* _RECORDS FOR THIS EXERCISE_
------------------------------

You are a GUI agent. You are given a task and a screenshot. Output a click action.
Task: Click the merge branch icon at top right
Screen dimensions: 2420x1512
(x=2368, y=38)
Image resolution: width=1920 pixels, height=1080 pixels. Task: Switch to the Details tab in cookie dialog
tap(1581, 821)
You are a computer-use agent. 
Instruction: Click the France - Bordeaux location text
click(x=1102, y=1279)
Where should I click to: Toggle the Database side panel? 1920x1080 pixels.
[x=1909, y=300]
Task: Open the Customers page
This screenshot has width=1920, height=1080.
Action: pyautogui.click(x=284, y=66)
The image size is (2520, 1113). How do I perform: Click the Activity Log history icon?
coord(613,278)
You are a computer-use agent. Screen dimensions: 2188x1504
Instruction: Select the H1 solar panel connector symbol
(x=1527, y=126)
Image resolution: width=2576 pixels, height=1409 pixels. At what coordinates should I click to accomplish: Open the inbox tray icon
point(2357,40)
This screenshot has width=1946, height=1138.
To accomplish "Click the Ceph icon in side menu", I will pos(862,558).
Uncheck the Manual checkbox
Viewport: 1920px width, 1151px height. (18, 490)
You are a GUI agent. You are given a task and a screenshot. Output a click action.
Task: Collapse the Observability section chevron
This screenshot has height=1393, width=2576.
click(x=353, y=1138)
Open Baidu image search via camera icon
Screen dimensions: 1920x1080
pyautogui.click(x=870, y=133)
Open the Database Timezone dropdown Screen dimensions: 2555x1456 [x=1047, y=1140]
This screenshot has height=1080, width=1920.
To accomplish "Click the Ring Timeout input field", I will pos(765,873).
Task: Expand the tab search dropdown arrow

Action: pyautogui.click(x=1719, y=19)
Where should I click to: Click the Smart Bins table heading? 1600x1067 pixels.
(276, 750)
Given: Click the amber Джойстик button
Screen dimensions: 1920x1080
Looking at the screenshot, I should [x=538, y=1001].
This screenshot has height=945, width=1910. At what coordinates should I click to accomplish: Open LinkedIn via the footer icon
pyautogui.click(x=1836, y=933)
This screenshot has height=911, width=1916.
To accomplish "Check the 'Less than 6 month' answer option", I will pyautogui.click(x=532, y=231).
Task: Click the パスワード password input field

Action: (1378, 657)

------------------------------

* _TASK PROMPT_
Please retype the listing above with no line missing.

* _WRITTEN ANSWER_
You are a GUI agent. You are given a task and a screenshot. Output a click action.
Task: Click the merge branch icon at top right
Screen dimensions: 2420x1512
(x=2368, y=38)
Image resolution: width=1920 pixels, height=1080 pixels. Task: Switch to the Details tab in cookie dialog
tap(1581, 821)
You are a computer-use agent. 
Instruction: Click the France - Bordeaux location text
click(x=1102, y=1279)
Where should I click to: Toggle the Database side panel? 1920x1080 pixels.
[x=1909, y=300]
Task: Open the Customers page
This screenshot has width=1920, height=1080.
Action: pyautogui.click(x=284, y=66)
The image size is (2520, 1113). How do I perform: Click the Activity Log history icon?
coord(613,278)
You are a computer-use agent. Screen dimensions: 2188x1504
Instruction: Select the H1 solar panel connector symbol
(x=1527, y=126)
Image resolution: width=2576 pixels, height=1409 pixels. At what coordinates should I click to accomplish: Open the inbox tray icon
point(2357,40)
This screenshot has width=1946, height=1138.
To accomplish "Click the Ceph icon in side menu", I will pos(862,558).
Uncheck the Manual checkbox
Viewport: 1920px width, 1151px height. (18, 490)
You are a GUI agent. You are given a task and a screenshot. Output a click action.
Task: Collapse the Observability section chevron
This screenshot has height=1393, width=2576.
click(x=353, y=1138)
Open Baidu image search via camera icon
Screen dimensions: 1920x1080
pyautogui.click(x=870, y=133)
Open the Database Timezone dropdown Screen dimensions: 2555x1456 [x=1047, y=1140]
This screenshot has height=1080, width=1920.
To accomplish "Click the Ring Timeout input field", I will pos(765,873).
Task: Expand the tab search dropdown arrow

Action: pyautogui.click(x=1719, y=19)
Where should I click to: Click the Smart Bins table heading? 1600x1067 pixels.
(276, 750)
Given: Click the amber Джойстик button
Screen dimensions: 1920x1080
Looking at the screenshot, I should [x=538, y=1001].
This screenshot has height=945, width=1910. At what coordinates should I click to accomplish: Open LinkedIn via the footer icon
pyautogui.click(x=1836, y=933)
This screenshot has height=911, width=1916.
To accomplish "Check the 'Less than 6 month' answer option", I will pyautogui.click(x=532, y=231).
Task: Click the パスワード password input field

Action: (1378, 657)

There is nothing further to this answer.